A 22-year veteran broker in Dunwoody, Georgia claims that Wells Fargo Advisors’ bid to claw back $400,000 from a retention payment represents retaliation for his whistleblowing activities, according to a complaint filed in a state court on Monday.
Robert B. Warnock III, who left Wells in 2022 after 14 years, claims the firm is illegally punishing him after he reported to the Securities and Exchange Commission that it continued to send him documents containing private customer information after his departure. Warnock says he told the SEC that he received “numerous overnight deliveries” which disclosed private customer information, thereby violating multiple federal laws and potentially implicating him as a recipient.
The SEC opened an investigation in response to Warnock’s whistleblower filing and then Wells filed an arbitration complaint seeking repayment of the retention loans as “retaliation,” according to Warnock’s complaint, which was filed in the Superior Court of Gwinnett County.
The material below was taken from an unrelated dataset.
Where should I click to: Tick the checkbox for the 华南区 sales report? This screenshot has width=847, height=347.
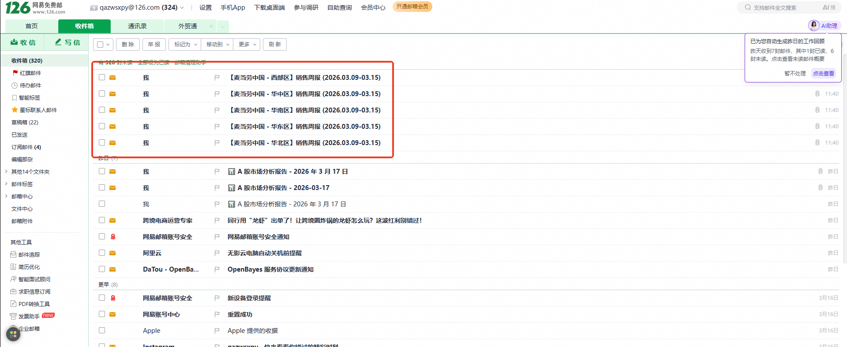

A spokesperson for Wells declined to comment. It is common for firms to seek repayment of upfront loans when a broker leaves to join another firm before the total has amortized, and lawyers say it is difficult for brokers to prevail in a counter-claim because of clear-cut clawback agreements in their contracts.
Wells argues in its arbitration complaint, which is included in court filings, that the broker received around $833,000 in retention loans in 2016 and agreed to repay any unamortized...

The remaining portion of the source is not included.